Each line of data below must be printed exactly as written, with any pictures removed.

++++++

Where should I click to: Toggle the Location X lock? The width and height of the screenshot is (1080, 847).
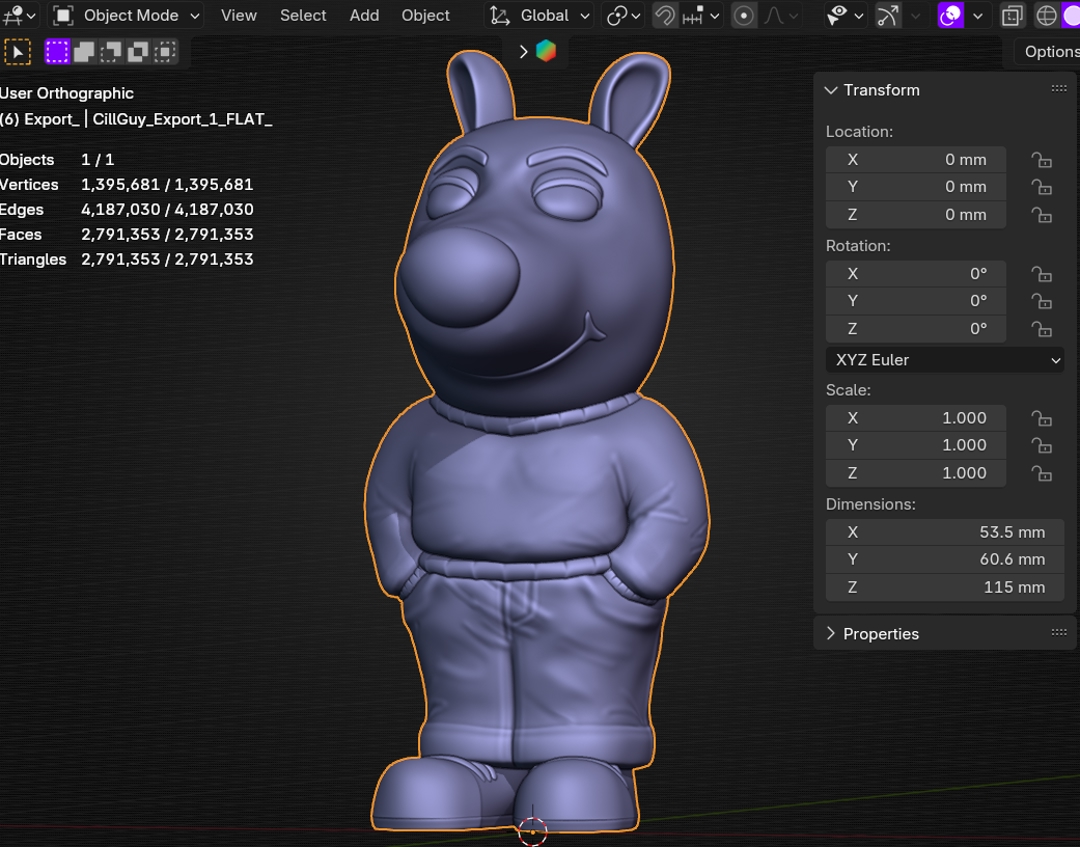click(x=1041, y=160)
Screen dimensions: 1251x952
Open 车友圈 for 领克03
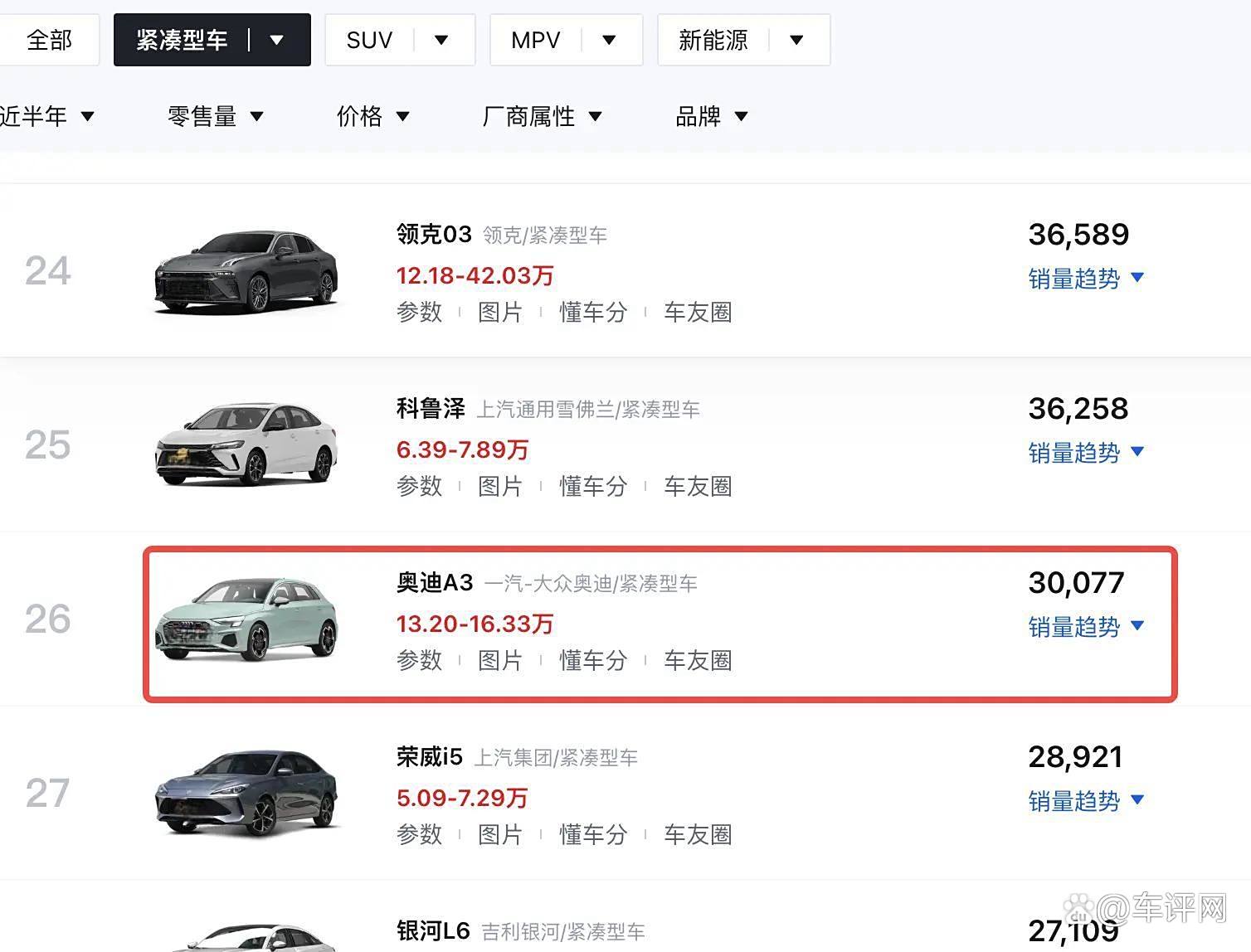(698, 313)

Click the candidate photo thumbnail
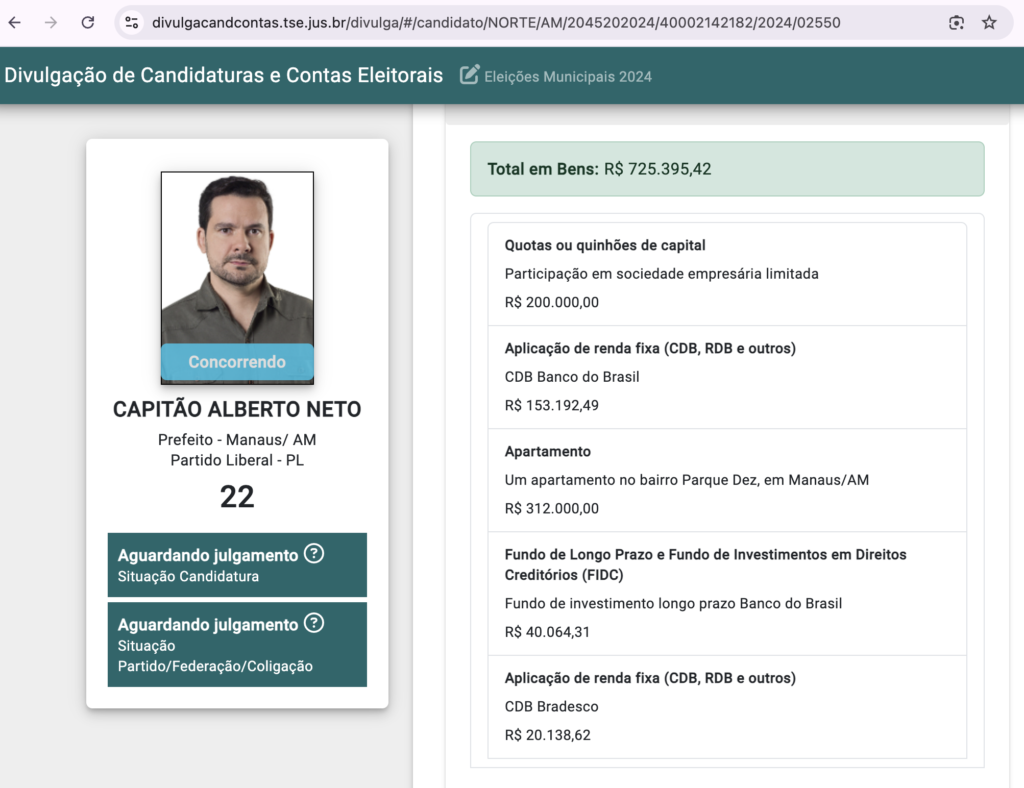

++++++

## RESPONSE TO THE EXERCISE
Where should I click to: Toggle the Location X lock? The width and height of the screenshot is (1080, 847).
click(x=1041, y=160)
Screen dimensions: 1251x952
Open 车友圈 for 领克03
(698, 313)

Click the candidate photo thumbnail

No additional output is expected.